* _Task directions_:
Give each entry back by retyping it exactly as written.

(Saved data entries)

##########

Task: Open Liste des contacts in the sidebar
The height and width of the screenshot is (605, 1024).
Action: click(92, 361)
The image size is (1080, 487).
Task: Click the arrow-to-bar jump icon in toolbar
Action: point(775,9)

##########

* _Answer section_:
Task: Open Liste des contacts in the sidebar
The height and width of the screenshot is (605, 1024).
Action: click(92, 361)
The image size is (1080, 487).
Task: Click the arrow-to-bar jump icon in toolbar
Action: point(775,9)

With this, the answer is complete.